Member of the Connecticut House of Representatives from the 116th district
- Incumbent
- Assumed office December 22, 2021
- Preceded by: Michael DiMassa

Personal details
- Born: July 5, 1994 (age 32)
- Party: Democratic
- Education: Marymount Manhattan College (BFA)

= Treneé McGee =

American politician (born 1994)

Treneé McGee (born July 5, 1994) is an American Democratic politician who has served as a member of the Connecticut House of Representatives for the 116th district, which includes parts of the cities of New Haven and West Haven, since 2021. She is the youngest female member of the Connecticut House.

== Career ==
In December 2021, McGee was elected at the age of 27 in a special election following the arrest and subsequent resignation of Michael DiMassa. She is the youngest black woman ever elected to serve in the Connecticut General Assembly, and the youngest woman currently serving in the Connecticut House of Representatives.

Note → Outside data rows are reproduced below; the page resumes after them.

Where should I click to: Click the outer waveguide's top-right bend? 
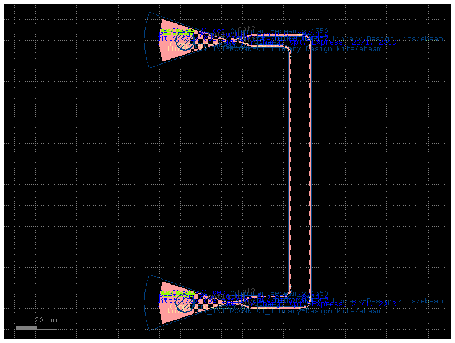(307, 37)
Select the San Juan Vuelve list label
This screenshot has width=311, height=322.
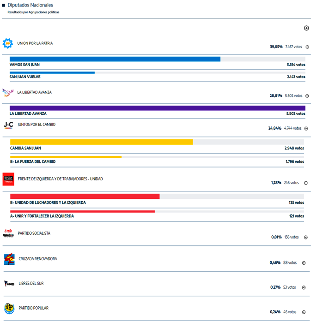pyautogui.click(x=25, y=77)
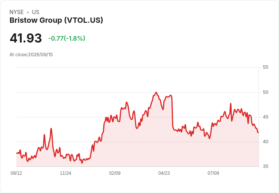This screenshot has width=279, height=193.
Task: Click the latest end point of the price line
Action: pyautogui.click(x=258, y=132)
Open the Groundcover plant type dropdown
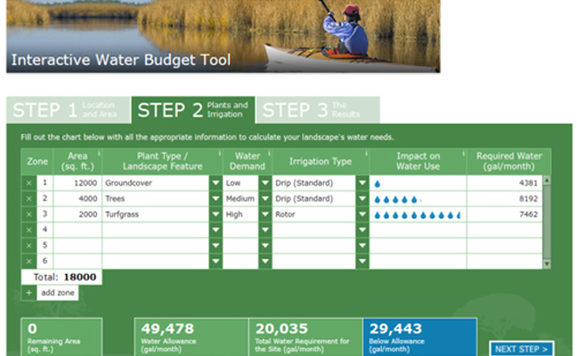 (215, 182)
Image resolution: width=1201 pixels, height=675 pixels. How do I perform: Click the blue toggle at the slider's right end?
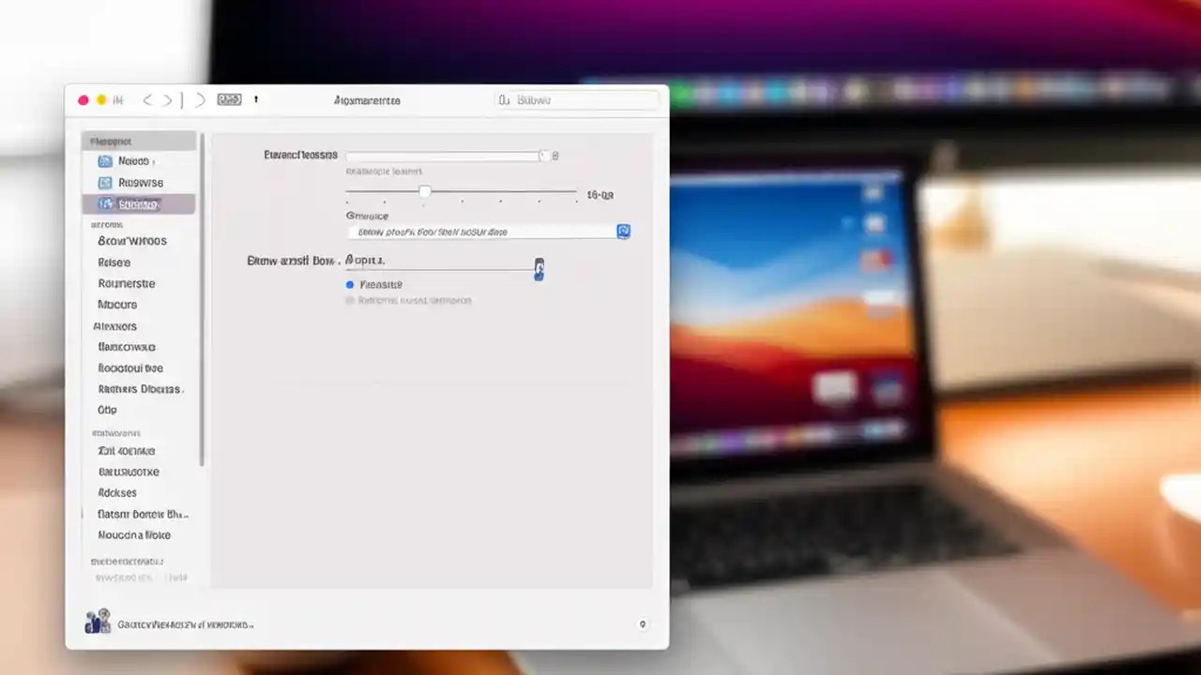point(539,269)
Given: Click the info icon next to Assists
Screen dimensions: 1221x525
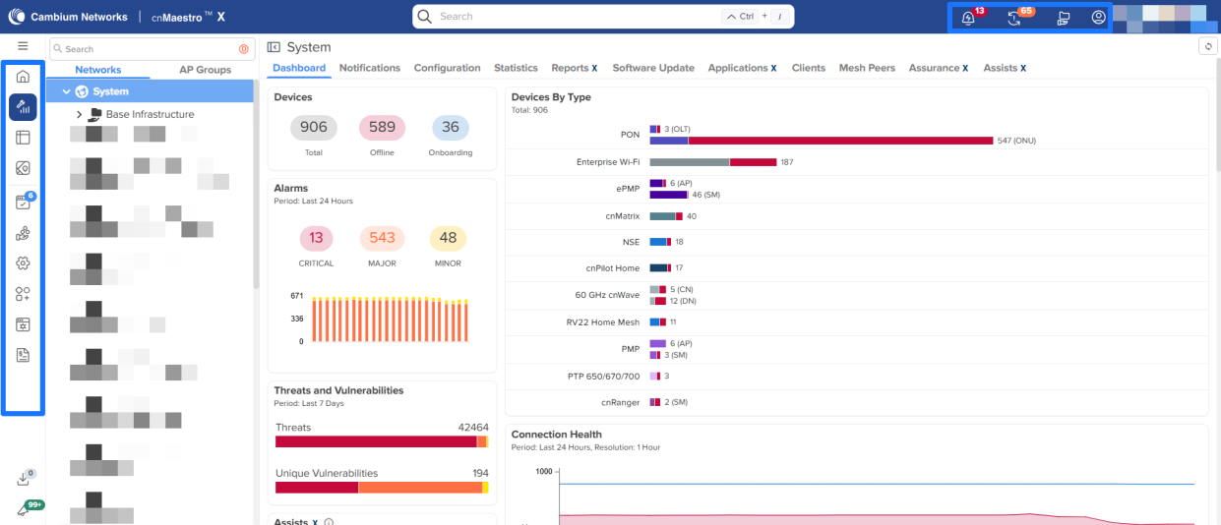Looking at the screenshot, I should 329,522.
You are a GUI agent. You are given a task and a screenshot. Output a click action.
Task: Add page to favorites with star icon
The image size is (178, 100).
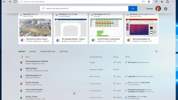click(x=149, y=2)
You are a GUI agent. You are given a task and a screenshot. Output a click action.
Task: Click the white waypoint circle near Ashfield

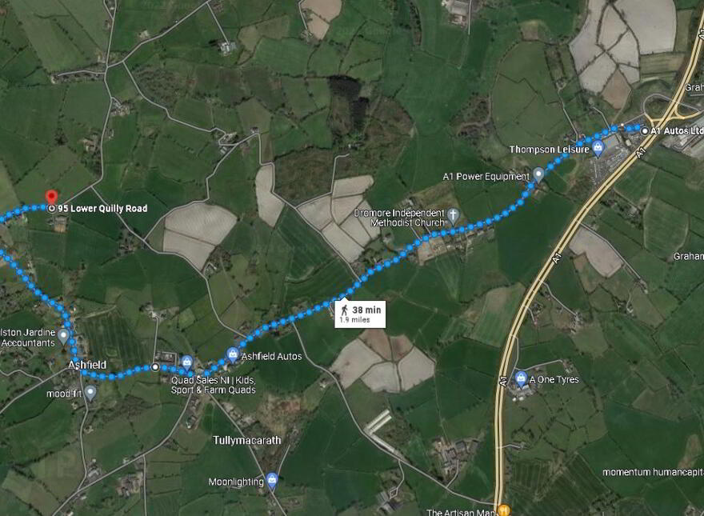155,367
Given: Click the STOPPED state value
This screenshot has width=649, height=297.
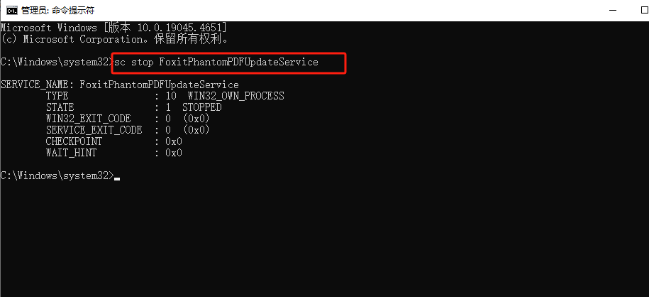Looking at the screenshot, I should (x=202, y=107).
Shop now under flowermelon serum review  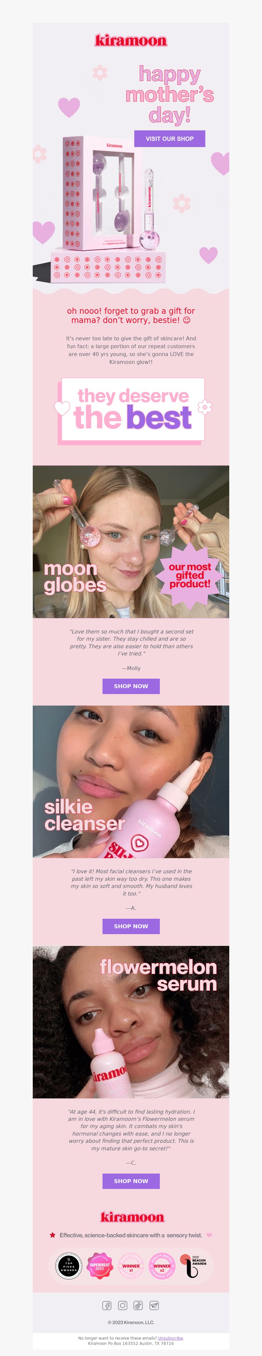pyautogui.click(x=131, y=1166)
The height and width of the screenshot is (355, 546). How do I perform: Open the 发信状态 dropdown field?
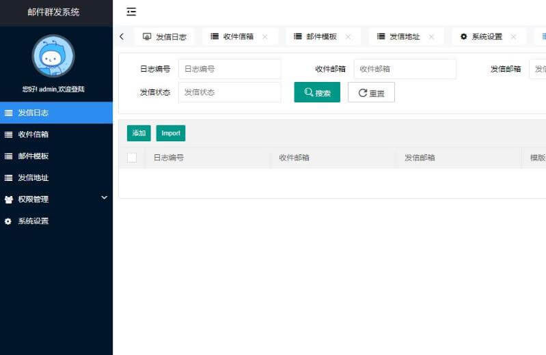coord(230,93)
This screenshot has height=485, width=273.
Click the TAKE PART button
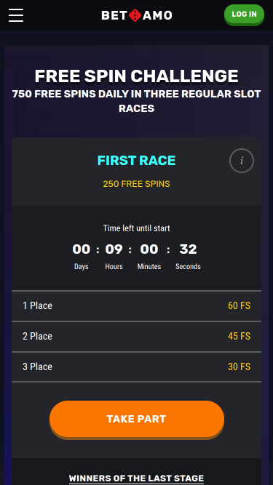pos(137,419)
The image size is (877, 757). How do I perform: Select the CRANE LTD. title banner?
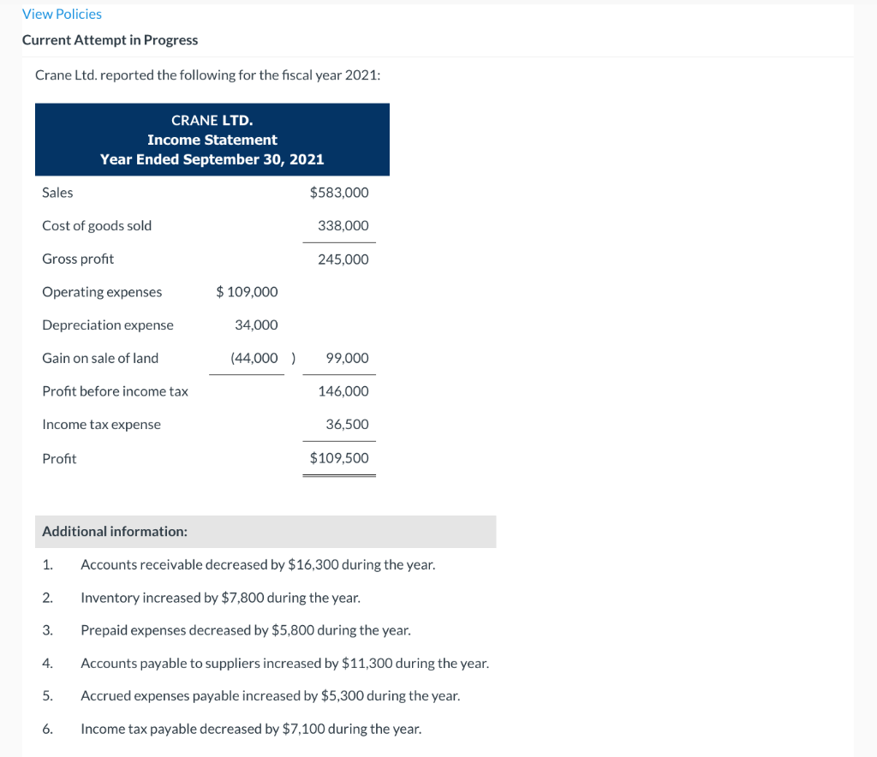click(212, 120)
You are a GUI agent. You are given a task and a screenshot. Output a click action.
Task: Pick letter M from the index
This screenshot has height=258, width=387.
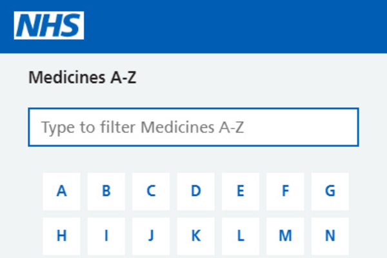click(285, 236)
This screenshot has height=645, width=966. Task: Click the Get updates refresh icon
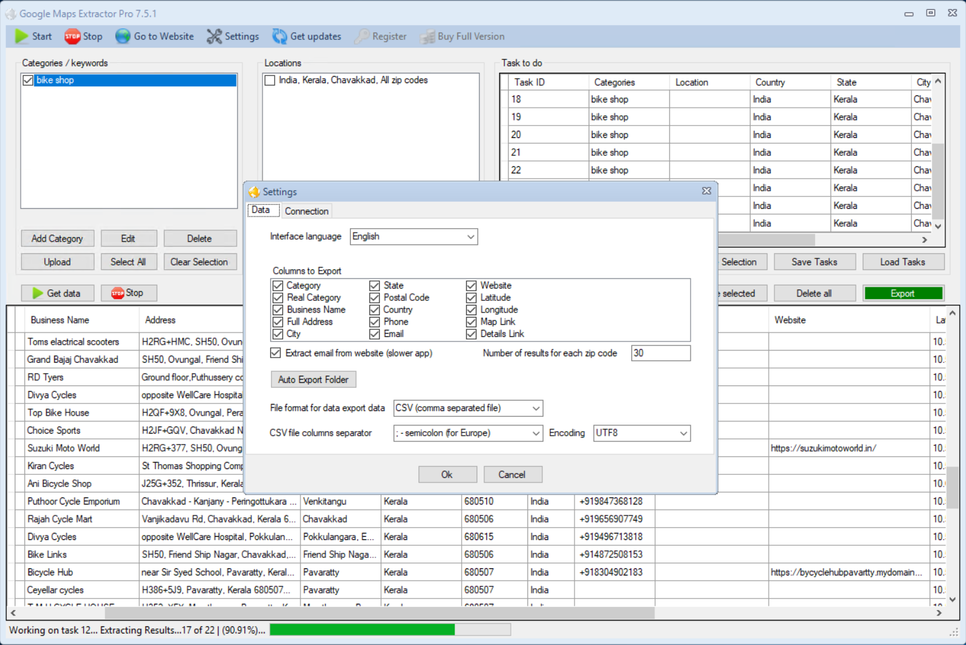click(x=279, y=37)
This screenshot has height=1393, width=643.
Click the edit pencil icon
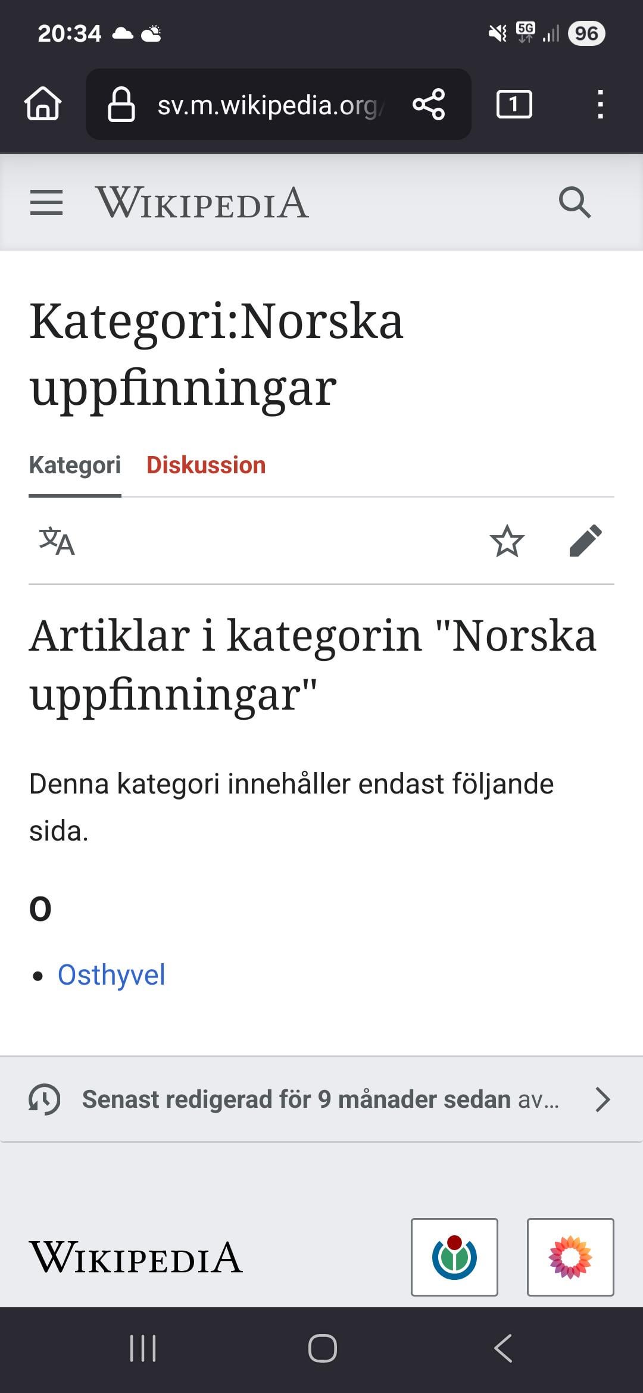click(x=585, y=541)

Treneé McGee is a graduate of Marymount Manhattan College. Before being elected to the Connecticut House, she served on the West Haven City Council.

==Political views==
McGee is an advocate of a consistent life ethic, opposing abortion, capital punishment, and euthanasia. She was one of two signatories of a letter circulated by Democrats for Life advocating for the return of the 2000 Democratic Party platform's acknowledgment of a diversity of opinion on abortion.

In 2022, McGee raised objections to House Bill 5414, signed by Governor Ned Lamont and aimed at expanding access to abortions. She opposed the bill, asserting that black people had been disproportionately targeted by an "abortion industry." In regards to abortion, McGee said that her main priority would be to implement policies to lessen the demand for abortions.

McGee says she supports "quality health care for everyone," and she believes that "students should be able to go to college and not be in debt for the rest of their lives."